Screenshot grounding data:
((

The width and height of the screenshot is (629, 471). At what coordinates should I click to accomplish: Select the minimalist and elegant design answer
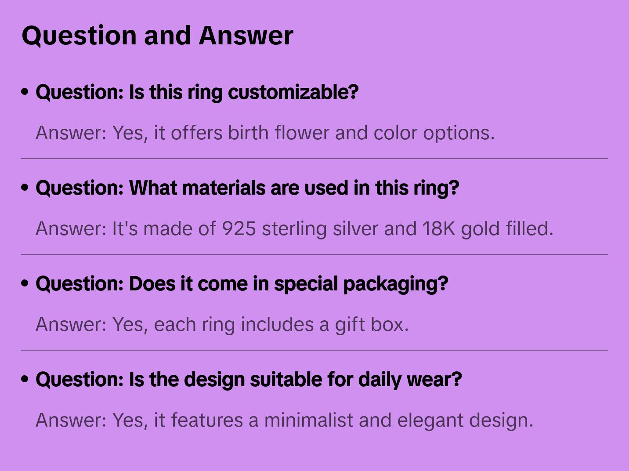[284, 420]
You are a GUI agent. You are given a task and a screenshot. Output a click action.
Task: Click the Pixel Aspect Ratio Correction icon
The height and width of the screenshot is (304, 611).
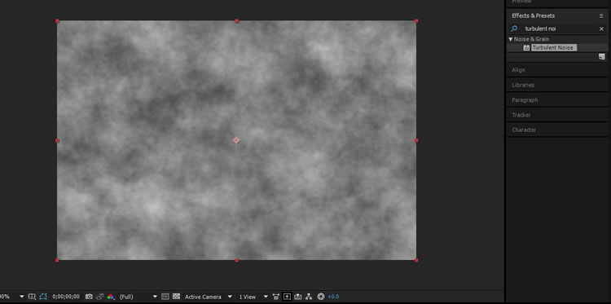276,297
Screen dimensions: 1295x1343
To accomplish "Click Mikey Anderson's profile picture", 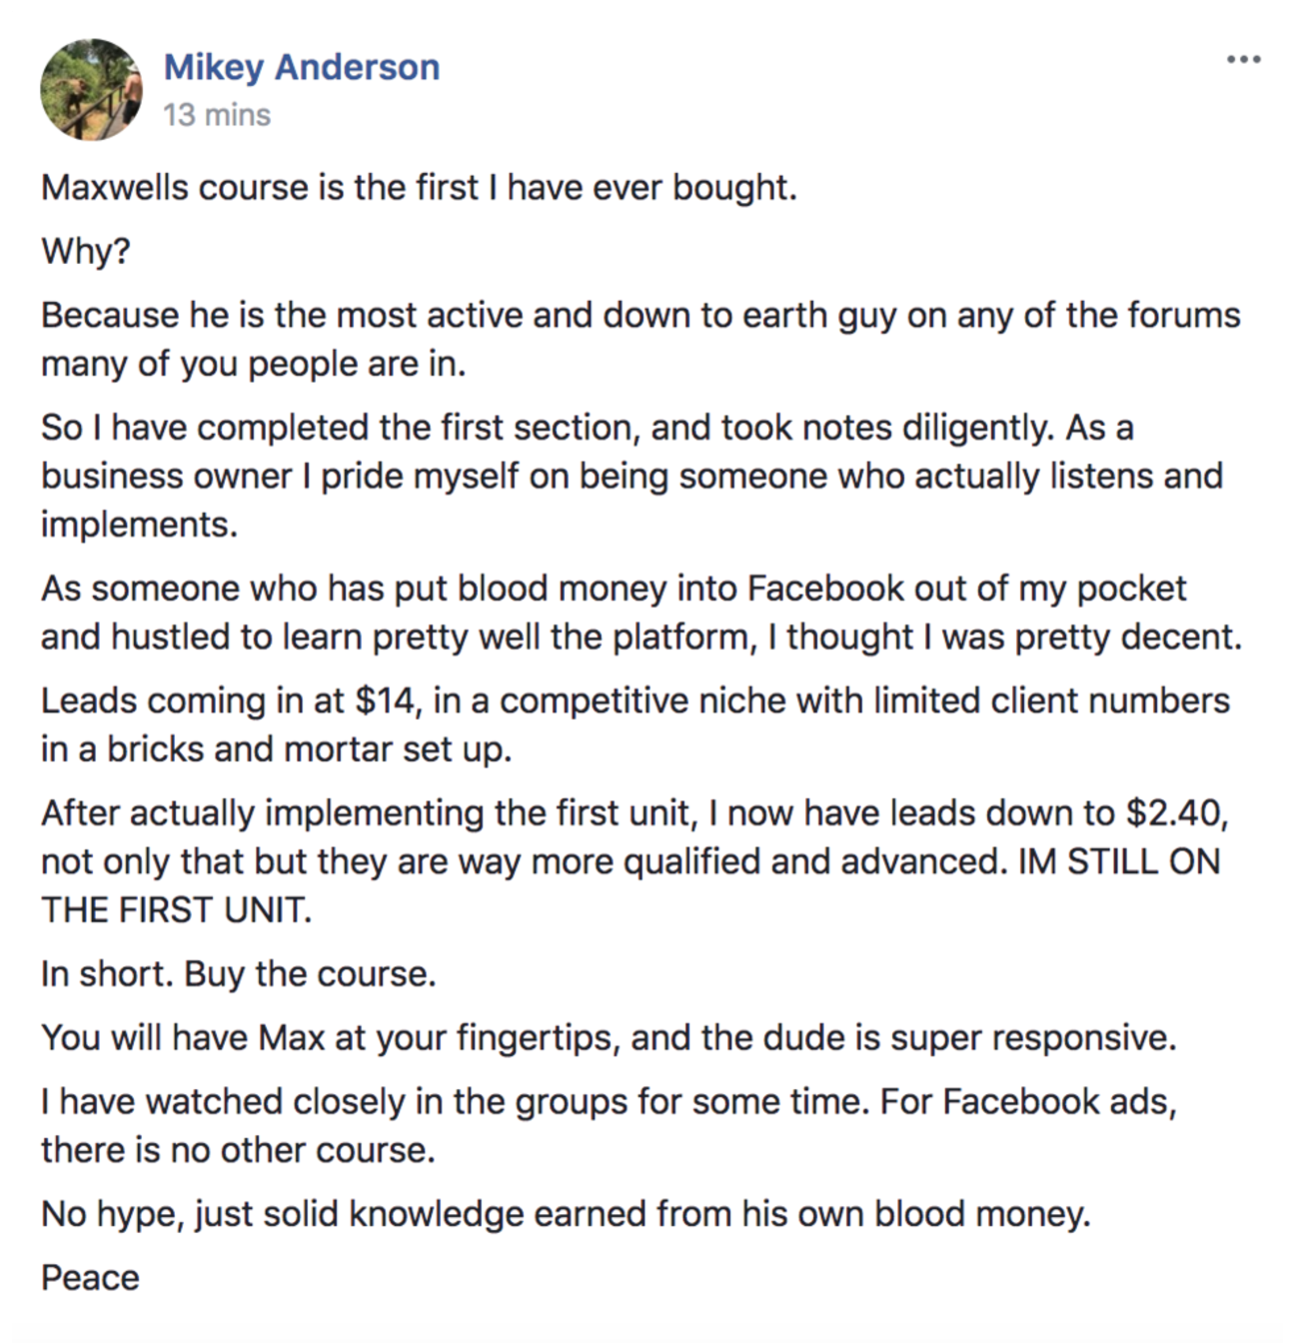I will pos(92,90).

))

Could you reproduce exactly, and only, the lines from the start of the records through the line containing "Task: Click the", leaving out the pictures?

(FINISHED TASK)
The width and height of the screenshot is (629, 471). At what coordinates should I click to accomplish: Select the minimalist and elegant design answer
[284, 420]
You are a GUI agent. You are given a task and a screenshot. Output a click action.
Task: Click the Pixel Aspect Ratio Correction icon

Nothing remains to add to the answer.